▶ **WRITTEN INSTRUCTION 1**
Please copy the passage of the forum thread below, starting with "## SwAeromotion" and going on through "onto the device.".

Still better than HTC Sync









and yea for my HTC Incredible S its just mount as disk drive then just drag and drop.
HTC Sync is terrible


----------



## SwAeromotion

Quote:


> Originally Posted by *nathris*
> 
> Prepare to have your mind blown.
> 
> Step 1: Plug your S3 into your computer.
> Step 2: Drag your music onto the device.
> Step 3: Enjoy your music.


This seems like the way I would go, but in My Computer I don't see my phone or any of its drives. It charges my phone, but in all the setting I didn't find any option to possibly change USB setting from "charge" to "send data" or anything like that.

This should be easy, and I think I'm missing something simple, but I'm stuck!


----------



## Nilareon

Why the hell does this have 68 thousand views.

On topic: Google is a great problem solver for all your needs, including your legal/illegal needs.

Quote:


> Originally Posted by *SwAeromotion*
> 
> This seems like the way I would go, but in My Computer I don't see my phone or any of its drives. It charges my phone, but in all the setting I didn't find any option to possibly change USB setting from "charge" to "send data" or anything like that.
> 
> This should be easy, and I think I'm missing something simple, but I'm stuck!


I assume you have a Samsung Galaxy s2/3/4.... download the drivers from samsungs website...

Entries taken from a collection
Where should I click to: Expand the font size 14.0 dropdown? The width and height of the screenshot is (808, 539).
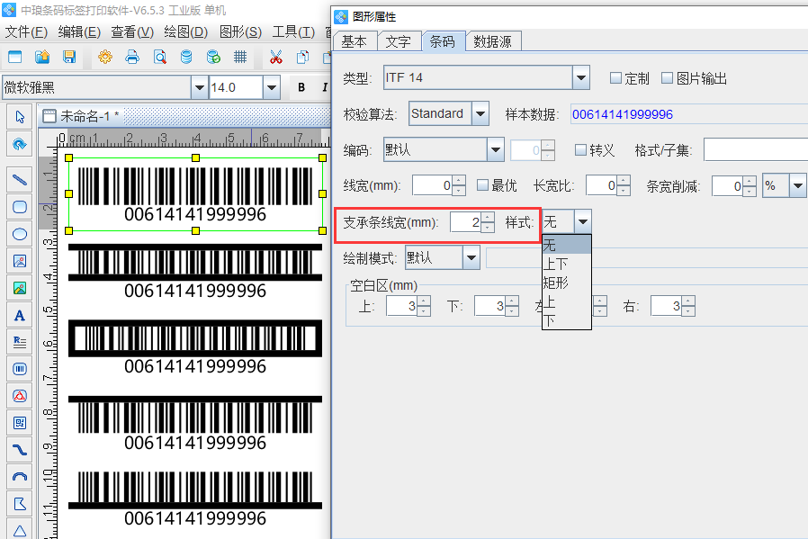[271, 87]
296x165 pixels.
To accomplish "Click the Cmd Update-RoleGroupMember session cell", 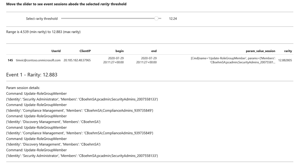I will (233, 60).
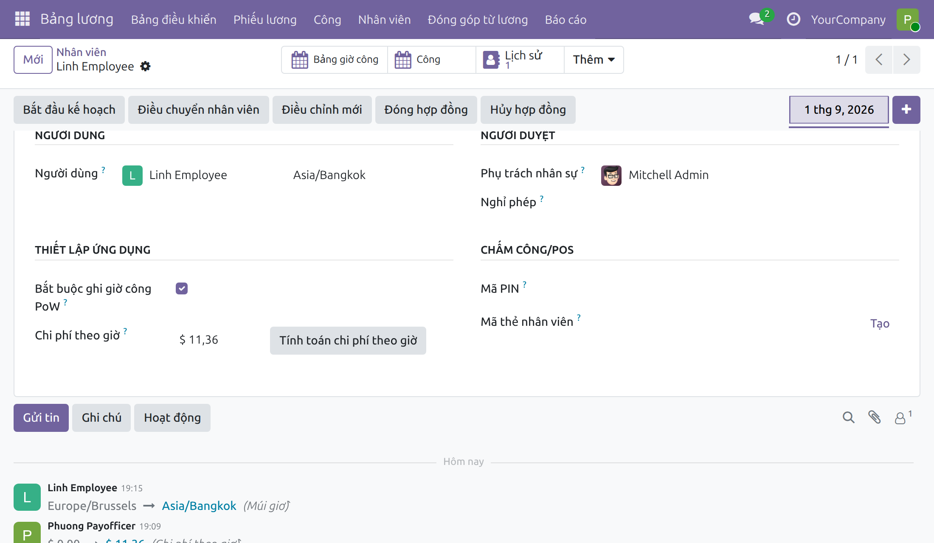The height and width of the screenshot is (543, 934).
Task: Expand the Thêm dropdown
Action: pos(594,60)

▶ **WRITTEN INSTRUCTION 2**
Return each line of the listing above that contains the string "Expand".

▶ **EXERCISE ANSWER 1**
## SwAeromotion

Quote:


> Originally Posted by *nathris*
> 
> Prepare to have your mind blown.
> 
> Step 1: Plug your S3 into your computer.
> Step 2: Drag your music onto the device.

▶ **EXERCISE ANSWER 2**
Where should I click to: Expand the font size 14.0 dropdown? The width and height of the screenshot is (808, 539).
Task: Expand the Thêm dropdown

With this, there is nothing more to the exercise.